╔══
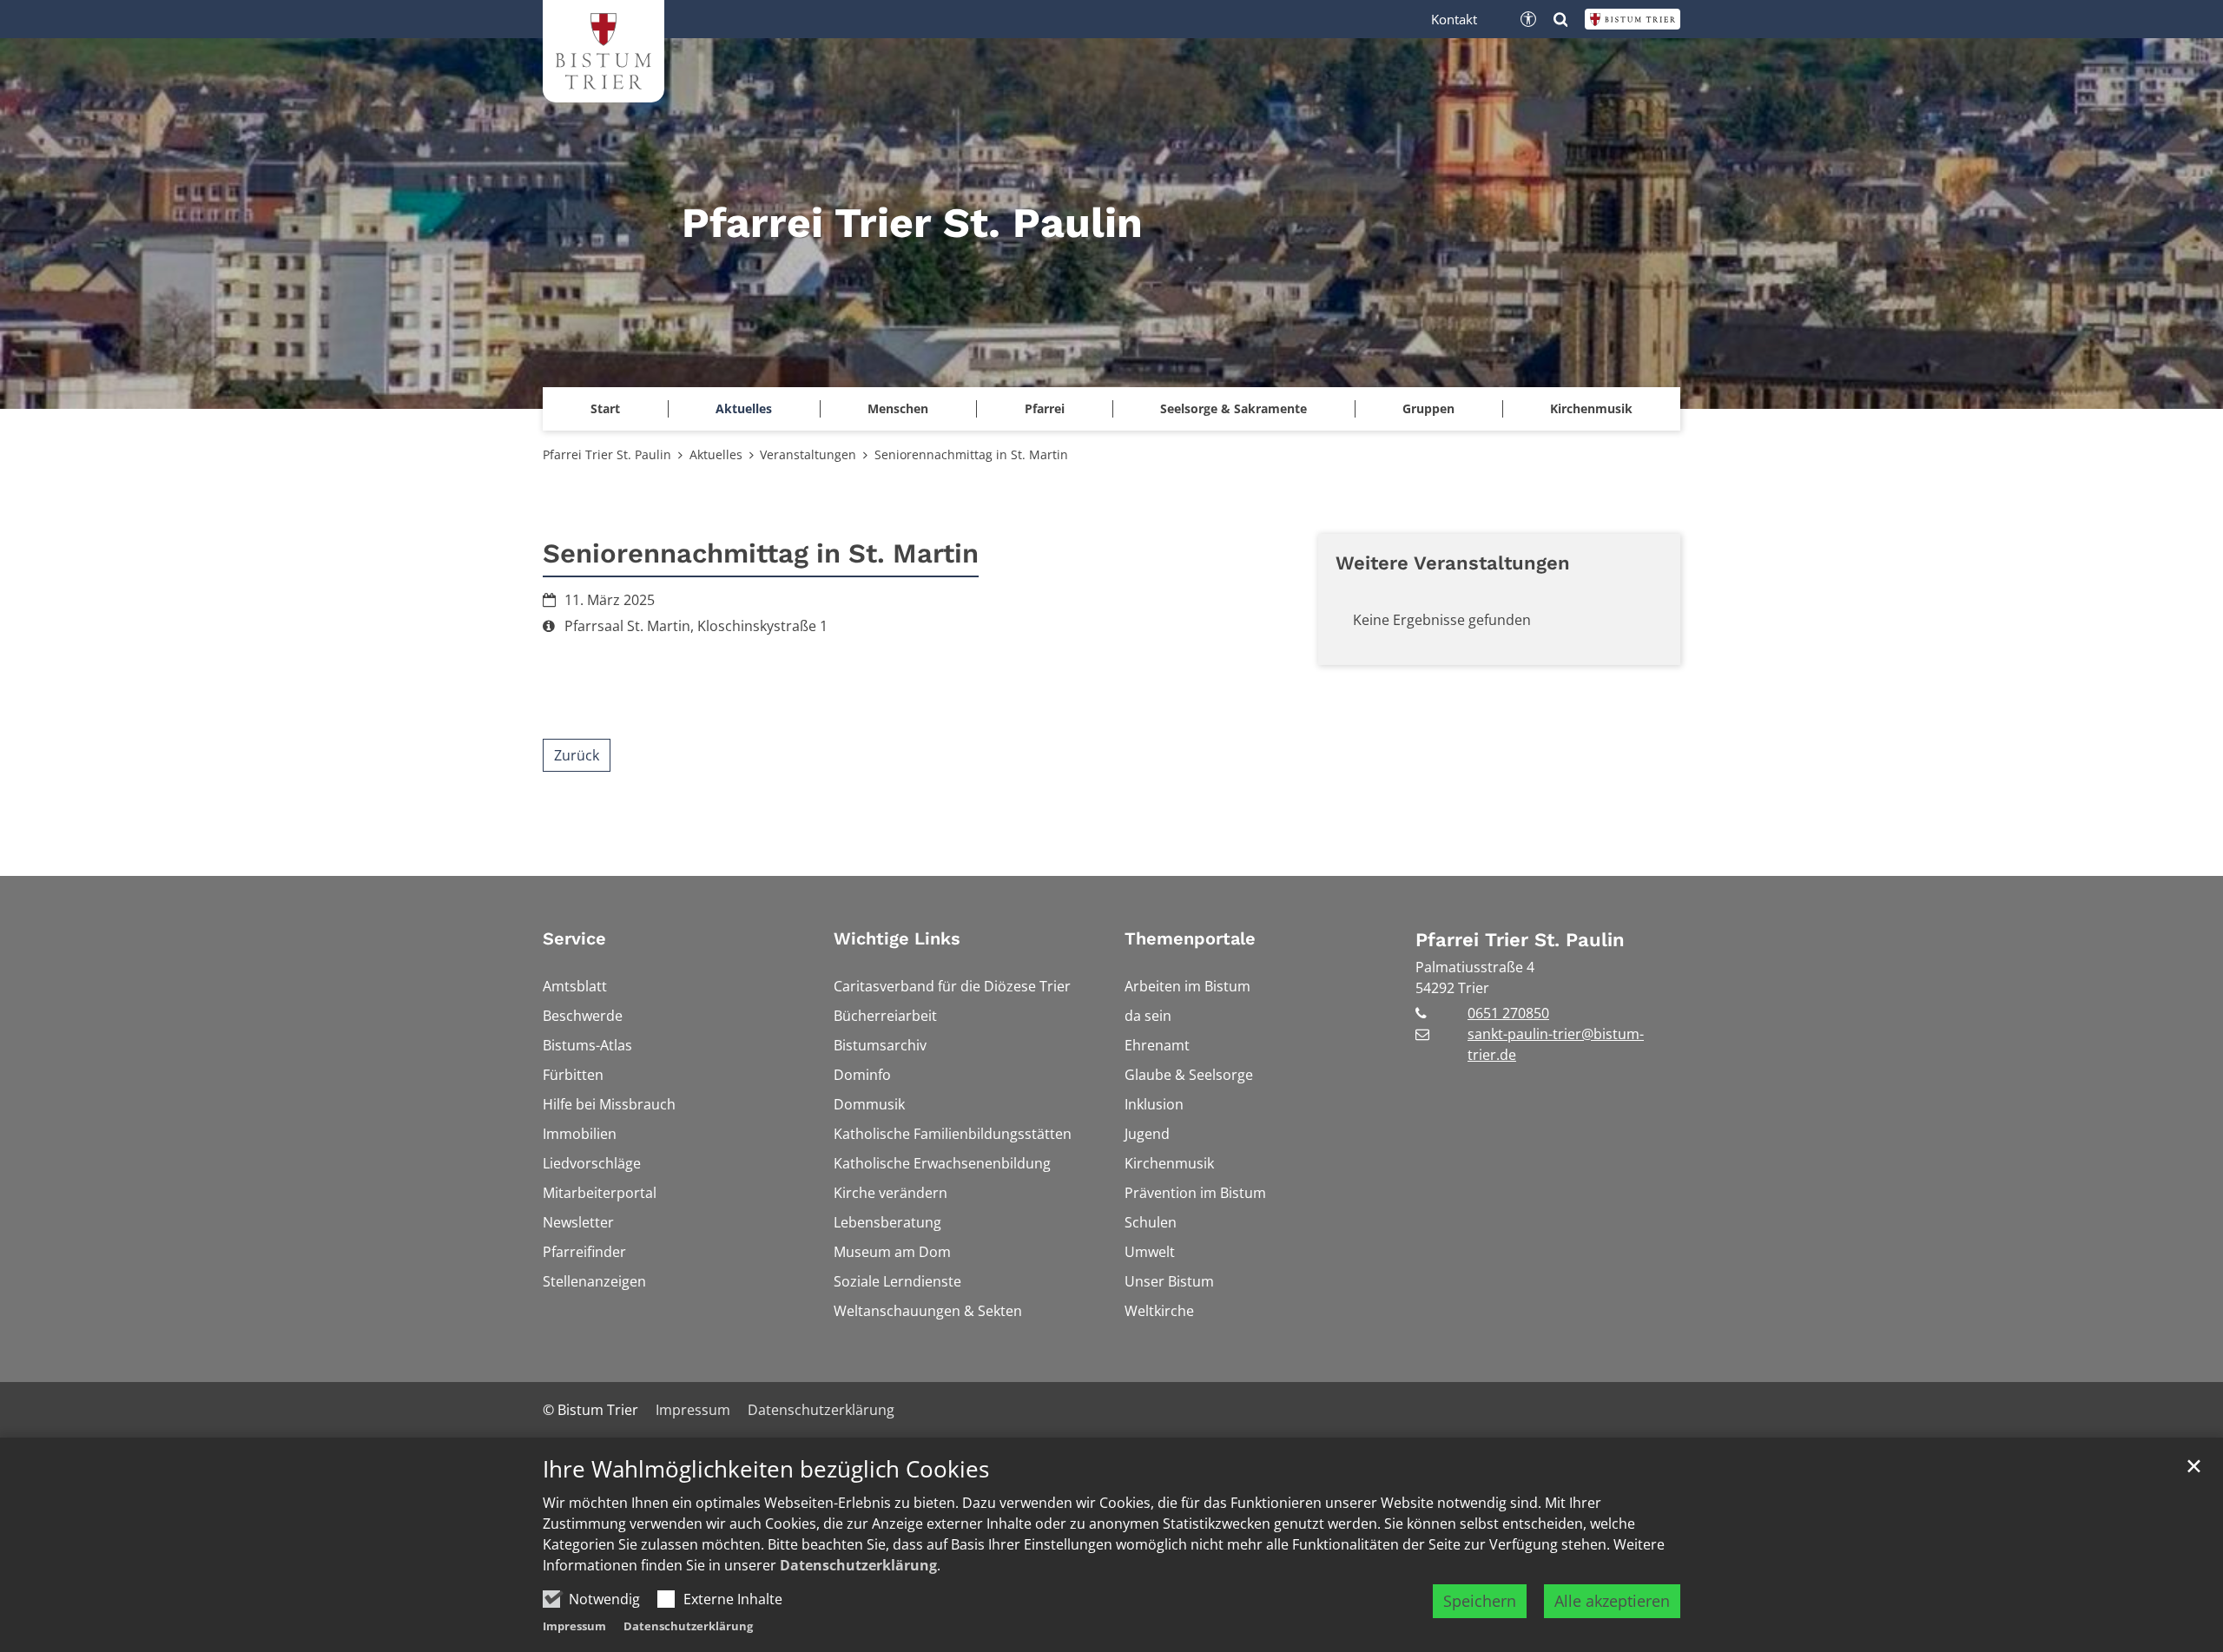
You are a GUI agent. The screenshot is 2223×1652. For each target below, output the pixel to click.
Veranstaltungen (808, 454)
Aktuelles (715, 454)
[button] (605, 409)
╚══
╔══
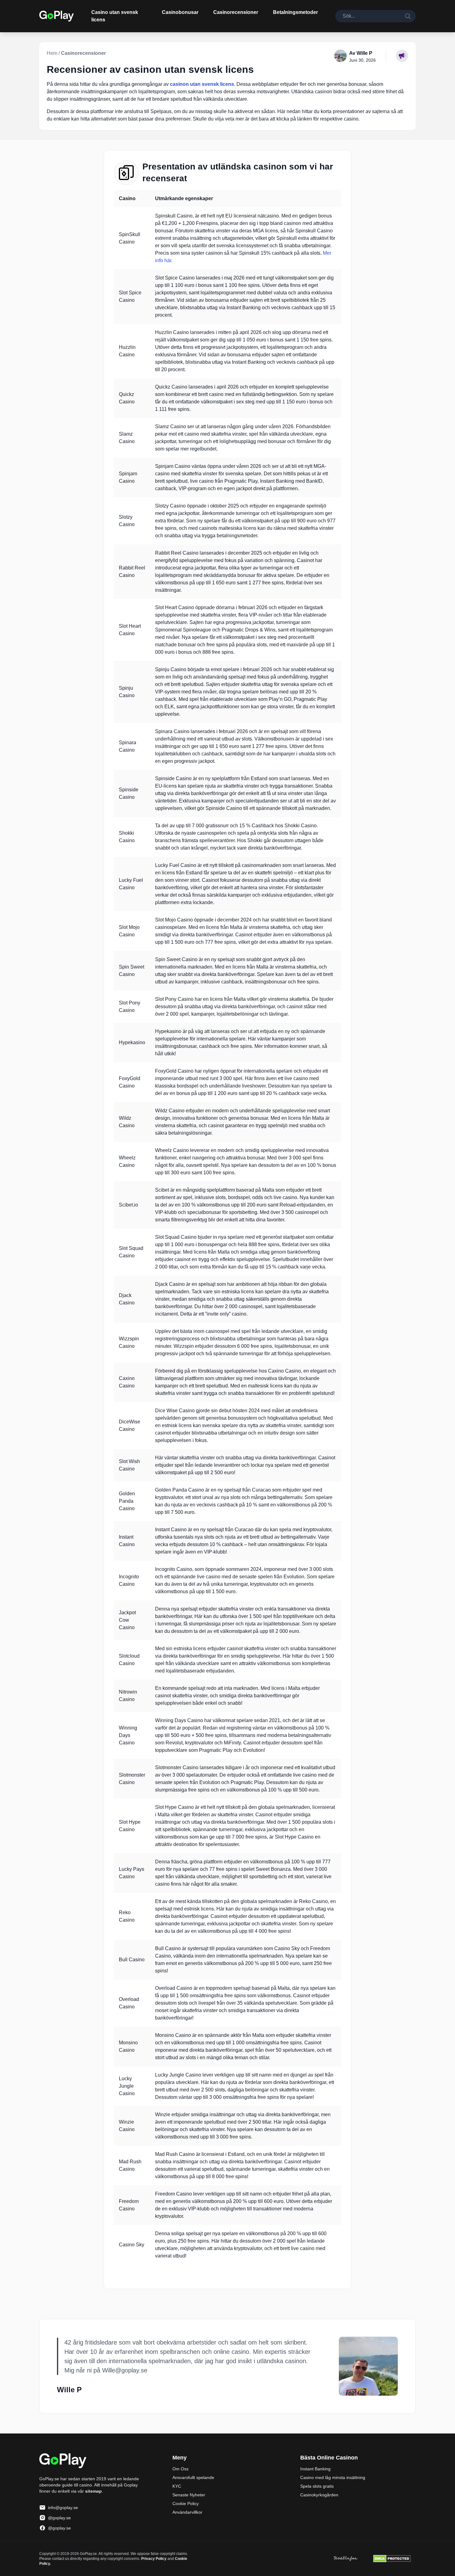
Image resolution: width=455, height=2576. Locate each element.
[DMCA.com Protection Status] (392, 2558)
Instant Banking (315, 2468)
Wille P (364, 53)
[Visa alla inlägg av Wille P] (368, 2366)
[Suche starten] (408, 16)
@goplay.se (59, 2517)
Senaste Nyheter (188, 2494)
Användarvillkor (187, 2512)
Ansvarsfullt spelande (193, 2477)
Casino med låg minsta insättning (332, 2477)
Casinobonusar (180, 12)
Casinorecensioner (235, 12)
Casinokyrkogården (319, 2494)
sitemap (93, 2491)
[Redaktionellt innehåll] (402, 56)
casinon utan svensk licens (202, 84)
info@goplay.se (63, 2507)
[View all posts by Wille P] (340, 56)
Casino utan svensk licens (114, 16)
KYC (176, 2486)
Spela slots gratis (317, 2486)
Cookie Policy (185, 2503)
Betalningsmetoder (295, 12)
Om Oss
╚══
╔══
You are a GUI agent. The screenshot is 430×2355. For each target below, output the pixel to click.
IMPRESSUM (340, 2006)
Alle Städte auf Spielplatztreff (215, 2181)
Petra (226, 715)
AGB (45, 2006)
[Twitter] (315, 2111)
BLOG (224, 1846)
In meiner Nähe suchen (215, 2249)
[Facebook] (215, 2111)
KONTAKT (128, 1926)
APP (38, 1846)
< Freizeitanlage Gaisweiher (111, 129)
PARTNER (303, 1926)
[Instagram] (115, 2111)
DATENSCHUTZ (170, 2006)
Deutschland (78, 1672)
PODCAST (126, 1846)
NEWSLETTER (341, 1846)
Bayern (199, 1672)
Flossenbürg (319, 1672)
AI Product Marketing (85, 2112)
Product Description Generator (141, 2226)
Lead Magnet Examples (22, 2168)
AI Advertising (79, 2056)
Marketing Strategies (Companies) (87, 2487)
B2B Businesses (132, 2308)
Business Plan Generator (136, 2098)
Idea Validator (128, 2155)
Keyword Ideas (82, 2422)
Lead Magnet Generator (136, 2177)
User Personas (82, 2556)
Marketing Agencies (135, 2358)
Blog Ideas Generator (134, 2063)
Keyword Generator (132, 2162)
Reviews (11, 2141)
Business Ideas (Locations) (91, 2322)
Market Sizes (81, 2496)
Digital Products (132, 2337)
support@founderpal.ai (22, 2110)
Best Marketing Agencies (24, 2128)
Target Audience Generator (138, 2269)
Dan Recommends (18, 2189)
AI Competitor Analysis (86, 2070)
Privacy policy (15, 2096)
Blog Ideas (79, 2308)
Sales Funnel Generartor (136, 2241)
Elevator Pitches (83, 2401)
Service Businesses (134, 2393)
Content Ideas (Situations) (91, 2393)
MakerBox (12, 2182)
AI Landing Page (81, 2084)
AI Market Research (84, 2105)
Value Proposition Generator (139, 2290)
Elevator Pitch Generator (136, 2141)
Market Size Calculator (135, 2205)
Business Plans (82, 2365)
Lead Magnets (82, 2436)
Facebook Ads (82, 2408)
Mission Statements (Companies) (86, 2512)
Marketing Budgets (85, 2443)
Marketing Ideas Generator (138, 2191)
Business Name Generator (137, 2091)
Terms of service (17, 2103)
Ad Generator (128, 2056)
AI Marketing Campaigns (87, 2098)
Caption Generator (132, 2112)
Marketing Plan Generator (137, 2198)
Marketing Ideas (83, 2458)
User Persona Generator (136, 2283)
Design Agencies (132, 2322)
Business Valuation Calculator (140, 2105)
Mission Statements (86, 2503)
╚══
Exercise: When you reach the line holding "BLOG (224, 1846)" in the records above, begin reproducing exactly, stop after the line holding "Content Ideas (Situations) (91, 2393)", and output nothing else.

Written reply:
BLOG (224, 1846)
In meiner Nähe suchen (215, 2249)
[Facebook] (215, 2111)
KONTAKT (128, 1926)
APP (38, 1846)
< Freizeitanlage Gaisweiher (111, 129)
PARTNER (303, 1926)
[Instagram] (115, 2111)
DATENSCHUTZ (170, 2006)
Deutschland (78, 1672)
PODCAST (126, 1846)
NEWSLETTER (341, 1846)
Bayern (199, 1672)
Flossenbürg (319, 1672)
AI Product Marketing (85, 2112)
Product Description Generator (141, 2226)
Lead Magnet Examples (22, 2168)
AI Advertising (79, 2056)
Marketing Strategies (Companies) (87, 2487)
B2B Businesses (132, 2308)
Business Plan Generator (136, 2098)
Idea Validator (128, 2155)
Keyword Ideas (82, 2422)
Lead Magnet Generator (136, 2177)
User Personas (82, 2556)
Marketing Agencies (135, 2358)
Blog Ideas Generator (134, 2063)
Keyword Generator (132, 2162)
Reviews (11, 2141)
Business Ideas (Locations) (91, 2322)
Market Sizes (81, 2496)
Digital Products (132, 2337)
support@founderpal.ai (22, 2110)
Best Marketing Agencies (24, 2128)
Target Audience Generator (138, 2269)
Dan Recommends (18, 2189)
AI Competitor Analysis (86, 2070)
Privacy policy (15, 2096)
Blog Ideas (79, 2308)
Sales Funnel Generartor (136, 2241)
Elevator Pitches (83, 2401)
Service Businesses (134, 2393)
Content Ideas (Situations) (91, 2393)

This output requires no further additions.